05.女傑ティータイム(4章~5章)※会話文
暮れ3の刻を過ぎたあたりののコロナエ・ヴィテ食堂にて、姦しくお喋りをする影が4つ。コロナエ・ヴィテの女性陣だ。
彼女らの前には、色とりどりの砂糖菓子や焼き菓子、そしてティーセットが並べられている。

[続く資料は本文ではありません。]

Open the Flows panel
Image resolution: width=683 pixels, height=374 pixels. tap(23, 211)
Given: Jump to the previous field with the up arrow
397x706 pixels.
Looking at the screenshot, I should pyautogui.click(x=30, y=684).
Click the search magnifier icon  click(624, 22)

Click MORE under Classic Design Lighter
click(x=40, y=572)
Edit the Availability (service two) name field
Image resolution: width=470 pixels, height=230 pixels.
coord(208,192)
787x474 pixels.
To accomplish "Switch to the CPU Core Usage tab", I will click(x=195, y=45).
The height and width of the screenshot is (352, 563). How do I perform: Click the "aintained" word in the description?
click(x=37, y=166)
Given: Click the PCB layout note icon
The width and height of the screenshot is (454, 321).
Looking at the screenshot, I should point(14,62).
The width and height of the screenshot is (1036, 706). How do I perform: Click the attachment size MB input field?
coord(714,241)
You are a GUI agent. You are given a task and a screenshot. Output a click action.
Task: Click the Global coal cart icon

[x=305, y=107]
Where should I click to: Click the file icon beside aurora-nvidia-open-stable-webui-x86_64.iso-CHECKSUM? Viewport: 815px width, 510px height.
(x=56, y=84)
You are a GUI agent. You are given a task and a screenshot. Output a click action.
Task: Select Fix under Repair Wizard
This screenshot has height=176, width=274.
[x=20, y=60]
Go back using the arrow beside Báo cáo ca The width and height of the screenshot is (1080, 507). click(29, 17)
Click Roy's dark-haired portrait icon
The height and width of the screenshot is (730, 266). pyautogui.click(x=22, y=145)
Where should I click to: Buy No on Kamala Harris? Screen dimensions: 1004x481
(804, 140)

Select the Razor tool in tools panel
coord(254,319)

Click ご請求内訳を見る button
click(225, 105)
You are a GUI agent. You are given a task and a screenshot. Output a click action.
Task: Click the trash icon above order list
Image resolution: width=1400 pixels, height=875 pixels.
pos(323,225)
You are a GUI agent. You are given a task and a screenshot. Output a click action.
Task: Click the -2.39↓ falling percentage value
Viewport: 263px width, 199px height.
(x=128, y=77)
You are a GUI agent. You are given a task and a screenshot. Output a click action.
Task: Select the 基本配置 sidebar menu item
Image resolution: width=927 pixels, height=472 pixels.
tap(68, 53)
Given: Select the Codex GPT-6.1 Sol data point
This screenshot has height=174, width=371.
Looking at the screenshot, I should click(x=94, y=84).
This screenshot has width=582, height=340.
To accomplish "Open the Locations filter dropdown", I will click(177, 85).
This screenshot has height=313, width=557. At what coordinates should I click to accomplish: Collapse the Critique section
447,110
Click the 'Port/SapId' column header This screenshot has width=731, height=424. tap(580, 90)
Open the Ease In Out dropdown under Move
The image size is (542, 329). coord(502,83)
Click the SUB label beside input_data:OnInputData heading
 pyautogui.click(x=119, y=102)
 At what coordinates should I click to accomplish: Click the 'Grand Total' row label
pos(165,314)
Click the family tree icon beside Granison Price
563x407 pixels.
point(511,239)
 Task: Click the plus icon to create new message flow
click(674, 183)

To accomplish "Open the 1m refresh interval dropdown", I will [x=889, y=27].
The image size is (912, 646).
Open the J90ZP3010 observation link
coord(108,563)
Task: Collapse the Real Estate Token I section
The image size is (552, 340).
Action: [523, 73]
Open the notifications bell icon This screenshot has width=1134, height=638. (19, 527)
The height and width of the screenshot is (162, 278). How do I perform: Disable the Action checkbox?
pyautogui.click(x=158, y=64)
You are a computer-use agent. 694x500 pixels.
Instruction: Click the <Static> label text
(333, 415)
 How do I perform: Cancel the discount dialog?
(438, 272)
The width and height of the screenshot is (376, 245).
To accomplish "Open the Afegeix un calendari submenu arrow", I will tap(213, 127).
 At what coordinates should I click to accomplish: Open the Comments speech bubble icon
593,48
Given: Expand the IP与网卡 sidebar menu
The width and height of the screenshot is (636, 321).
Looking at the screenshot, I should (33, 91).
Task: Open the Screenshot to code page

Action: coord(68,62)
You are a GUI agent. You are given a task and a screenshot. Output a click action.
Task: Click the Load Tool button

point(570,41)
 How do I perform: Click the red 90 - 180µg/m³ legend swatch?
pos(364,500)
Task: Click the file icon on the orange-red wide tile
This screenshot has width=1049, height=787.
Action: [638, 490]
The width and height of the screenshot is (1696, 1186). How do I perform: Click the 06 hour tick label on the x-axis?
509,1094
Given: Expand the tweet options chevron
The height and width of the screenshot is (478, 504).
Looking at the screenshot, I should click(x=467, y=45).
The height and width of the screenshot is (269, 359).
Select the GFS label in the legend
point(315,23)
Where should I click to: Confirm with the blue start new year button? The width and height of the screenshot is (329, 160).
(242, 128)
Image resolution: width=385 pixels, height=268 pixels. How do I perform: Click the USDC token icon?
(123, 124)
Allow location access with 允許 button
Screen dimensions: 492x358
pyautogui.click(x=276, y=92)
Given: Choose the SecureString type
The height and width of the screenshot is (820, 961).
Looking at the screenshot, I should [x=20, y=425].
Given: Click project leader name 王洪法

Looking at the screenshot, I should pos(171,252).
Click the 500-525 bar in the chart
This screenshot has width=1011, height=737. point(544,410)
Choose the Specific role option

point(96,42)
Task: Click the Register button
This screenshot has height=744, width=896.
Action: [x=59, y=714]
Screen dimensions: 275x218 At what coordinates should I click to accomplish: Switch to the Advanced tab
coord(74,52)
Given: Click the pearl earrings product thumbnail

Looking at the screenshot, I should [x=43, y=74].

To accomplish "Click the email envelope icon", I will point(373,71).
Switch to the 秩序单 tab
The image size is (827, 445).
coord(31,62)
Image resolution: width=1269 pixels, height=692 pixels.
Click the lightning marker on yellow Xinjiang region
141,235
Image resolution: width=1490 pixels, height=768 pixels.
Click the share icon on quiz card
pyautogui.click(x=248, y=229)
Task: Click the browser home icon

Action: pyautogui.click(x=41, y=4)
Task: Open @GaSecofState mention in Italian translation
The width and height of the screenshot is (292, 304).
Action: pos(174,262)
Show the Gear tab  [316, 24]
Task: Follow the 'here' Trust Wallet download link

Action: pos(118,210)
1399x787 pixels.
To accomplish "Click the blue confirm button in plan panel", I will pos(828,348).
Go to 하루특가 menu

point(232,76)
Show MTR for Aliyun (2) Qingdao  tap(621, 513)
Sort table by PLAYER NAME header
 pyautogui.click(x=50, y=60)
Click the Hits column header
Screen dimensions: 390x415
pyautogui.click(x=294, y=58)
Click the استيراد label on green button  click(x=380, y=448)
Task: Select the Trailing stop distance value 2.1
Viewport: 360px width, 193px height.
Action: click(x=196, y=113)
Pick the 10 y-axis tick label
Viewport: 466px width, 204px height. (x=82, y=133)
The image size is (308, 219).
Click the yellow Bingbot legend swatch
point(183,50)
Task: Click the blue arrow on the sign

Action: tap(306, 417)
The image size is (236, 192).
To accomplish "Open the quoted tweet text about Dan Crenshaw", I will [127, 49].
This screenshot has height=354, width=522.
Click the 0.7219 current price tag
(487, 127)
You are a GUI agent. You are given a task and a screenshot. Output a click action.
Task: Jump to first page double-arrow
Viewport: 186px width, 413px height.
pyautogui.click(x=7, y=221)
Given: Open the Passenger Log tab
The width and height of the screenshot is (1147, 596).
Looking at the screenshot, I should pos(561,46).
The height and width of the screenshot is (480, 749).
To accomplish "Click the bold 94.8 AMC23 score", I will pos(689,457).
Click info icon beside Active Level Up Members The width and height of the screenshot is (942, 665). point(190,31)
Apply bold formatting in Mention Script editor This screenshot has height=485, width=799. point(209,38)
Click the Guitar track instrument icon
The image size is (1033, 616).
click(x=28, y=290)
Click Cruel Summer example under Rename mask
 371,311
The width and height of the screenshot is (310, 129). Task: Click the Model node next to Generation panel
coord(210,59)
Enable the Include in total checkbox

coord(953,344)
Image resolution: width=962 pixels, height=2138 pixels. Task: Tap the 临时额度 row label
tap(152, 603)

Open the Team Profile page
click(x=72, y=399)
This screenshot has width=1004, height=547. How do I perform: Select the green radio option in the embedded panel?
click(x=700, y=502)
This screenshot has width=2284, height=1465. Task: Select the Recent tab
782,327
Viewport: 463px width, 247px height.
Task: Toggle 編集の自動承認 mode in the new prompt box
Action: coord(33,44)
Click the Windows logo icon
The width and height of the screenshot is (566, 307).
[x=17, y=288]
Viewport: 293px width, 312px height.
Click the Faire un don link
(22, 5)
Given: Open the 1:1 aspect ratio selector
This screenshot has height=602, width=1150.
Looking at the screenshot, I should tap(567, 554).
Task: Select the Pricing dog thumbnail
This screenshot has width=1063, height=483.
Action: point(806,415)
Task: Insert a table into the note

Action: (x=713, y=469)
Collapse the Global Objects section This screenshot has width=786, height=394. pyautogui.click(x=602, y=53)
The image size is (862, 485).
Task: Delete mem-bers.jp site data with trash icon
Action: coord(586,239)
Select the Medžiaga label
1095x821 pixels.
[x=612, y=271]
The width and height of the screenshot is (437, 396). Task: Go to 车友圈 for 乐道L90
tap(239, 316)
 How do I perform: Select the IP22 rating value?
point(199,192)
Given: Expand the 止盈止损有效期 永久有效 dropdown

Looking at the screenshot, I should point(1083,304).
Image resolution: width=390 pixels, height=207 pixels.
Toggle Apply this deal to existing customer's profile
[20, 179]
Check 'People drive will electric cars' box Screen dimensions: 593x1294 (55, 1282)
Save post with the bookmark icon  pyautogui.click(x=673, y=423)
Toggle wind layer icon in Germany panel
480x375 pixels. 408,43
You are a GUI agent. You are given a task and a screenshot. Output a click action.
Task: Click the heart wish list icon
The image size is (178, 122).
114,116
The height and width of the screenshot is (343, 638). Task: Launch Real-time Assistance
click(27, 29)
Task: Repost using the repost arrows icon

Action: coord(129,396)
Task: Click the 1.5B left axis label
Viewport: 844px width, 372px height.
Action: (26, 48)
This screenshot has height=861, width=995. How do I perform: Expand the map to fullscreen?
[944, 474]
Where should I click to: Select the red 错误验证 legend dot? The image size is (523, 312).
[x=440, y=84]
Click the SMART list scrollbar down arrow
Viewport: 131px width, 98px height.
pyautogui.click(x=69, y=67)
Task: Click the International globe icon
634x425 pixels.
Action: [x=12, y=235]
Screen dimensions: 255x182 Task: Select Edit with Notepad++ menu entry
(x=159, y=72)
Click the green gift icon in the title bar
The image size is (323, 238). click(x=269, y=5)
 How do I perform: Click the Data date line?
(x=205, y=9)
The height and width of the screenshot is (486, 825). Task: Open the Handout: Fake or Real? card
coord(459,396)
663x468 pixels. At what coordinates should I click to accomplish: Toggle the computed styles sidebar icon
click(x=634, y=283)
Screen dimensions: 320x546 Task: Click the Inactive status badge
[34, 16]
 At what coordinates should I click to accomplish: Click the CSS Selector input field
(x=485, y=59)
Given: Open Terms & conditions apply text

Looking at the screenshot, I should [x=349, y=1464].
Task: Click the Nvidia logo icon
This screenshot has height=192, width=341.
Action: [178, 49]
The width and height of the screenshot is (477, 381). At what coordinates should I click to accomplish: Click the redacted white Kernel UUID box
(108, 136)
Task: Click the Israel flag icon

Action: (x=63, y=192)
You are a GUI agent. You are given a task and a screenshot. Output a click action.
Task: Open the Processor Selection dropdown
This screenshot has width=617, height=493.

他愛ないことを喋り、お茶を飲みつつ、お菓子に手を伸ばす。女子だけの楽しいひと時だった。
そんな中、あるひとつの議題が挙げられる。
それは、“最近目に余るあの二人”について。
「……じゃ、それぞれ意見を述べてくださぁい」
「はい! まずエナね! エナは、もう付き合ってると思うんだけど」
「えぇ~? そうですかねぇ」
「絶対、そうだって! この前なんか二人で寄り添って一冊の雑誌読んでたし……男の子同士なのにあの密着具合はおかしいって! 前々から変だとは思ってたんだよ! 最近露骨すぎ!」
「でもエディフってスキンシップ過多じゃないですか。それだけなら普通に仲良いだけで済みませんかぁ?」
「いくらエディフでもおかしいって! しかもね、この前の休みにね、二人で買い物行くっていうからエナも行きたい! って言ったんだよ、そしたらねソルね、すっごい嫌な顔したんだよ!? むかついたからついてったけど、今思えば二人っきりを邪魔すんなってことじゃないの?」
「いや、それはただ単にエナ自体が嫌がられただけという可能性も」
「何それ!? 十何年の付き合いがあるのに今更!?」
「最近急に嫌になったとか」
「やだぁ~!!!」
「話が逸れてるわよ~、今はあの二人の話なんだから」
「う、あっ、そうだよね! とにかくエナは、もうあの二人付き合ってると思うの! これ結論! ……ジェーニアは!?」
「ええ、私ですかぁ? ……うーん、私は仲良いだけだと思いますけどねえ」
「ええー? なんでぇ?」
「ソル、意外と世間体気にするじゃないですか。もし付き合ってたら、皆といる時はさりげなく距離置くと思いますよ。逆に。でも彼らいつ見ても向かい合ってるか隣同士かなうえに、しょっちゅうくっついてますし」
「ああー、そっかあ……。それは確かにあるかも」
「ま、スキンシップ過多すぎるとは思いますけどね。男同士でベタベタしすぎ」
「うんうん。……でもさ、あの二人だと、ヤマトが綺麗過ぎてあんま違和感ないんだよねぇ」
「それはありますね。……エデルは、どう思います?」
「私は……そうねぇ、付き合ってはいないと思うけど……ソルはだいぶヤマトのこと好きなんじゃないかとは思うわ」
「あ、それは絶対だよねぇ!」
「ええ。……そもそもソル、男友達多くないじゃない? 仲良い人がいてもけっこうドライな感じだったし。だけど、それが今あんなことになってるんだもの……もし友情だけしかなくても、何かの弾みで一線越えそうとは思ってしまうわぁ」
「確かにぃ! 女性関係派手だったせいで男友達少ないもんね、ソル。知り合いとか舎弟は多いくせに」
「派手な女性関係持てるだけの男が、同性に走りますかねぇ」
「……うーん、そこはなんとも……あ、ニーファは?」
「……あたし?」
「さっきからずっと黙ってるじゃん!」
「……あたしはそういうのよくわかんないわよ。まあでも、ソルがヤマトのこと好きだとしてもヤマトは気付かないんじゃないの?」
「ええっ、なんで?」
「本人が言ってたもの。友達が少なかったからソルみたいな仲良い友達が出来て嬉しい、って。それと普段の様子から察すると、男同士の距離感がわかってないんじゃないの? 多分どんなことされても友情として受け取るわよ。押し倒されても気付かないんじゃないの?」
「……そ、そうかなあ。流石に押し倒されたら気付くと思うけど」
「今、体を弄られながらも何々なんの遊び~? とはしゃぐヤマトさんが思い浮かびました」
「……」
「流石に、それはないよぅ」
「でもあのぼんやり具合だとありそうで怖いですぅ」
「ヤマト下ネタ好きじゃん。性的な意味持ってればすぐわかるよそんなの」
「ああー、可愛い顔して意外とそうでしたね、そういや」
「だからさー……」
喧々囂々と、議論は白熱する。
そんな光景を眺めて、エデルはひっそりと呟く。
「精神だけで言ってしまえば、何の問題もないのだけどねぇ。ソルとヤマト」
「……まあね」
ニーファは白けた顔でそれに返答すると、一口お茶を啜ったのだった。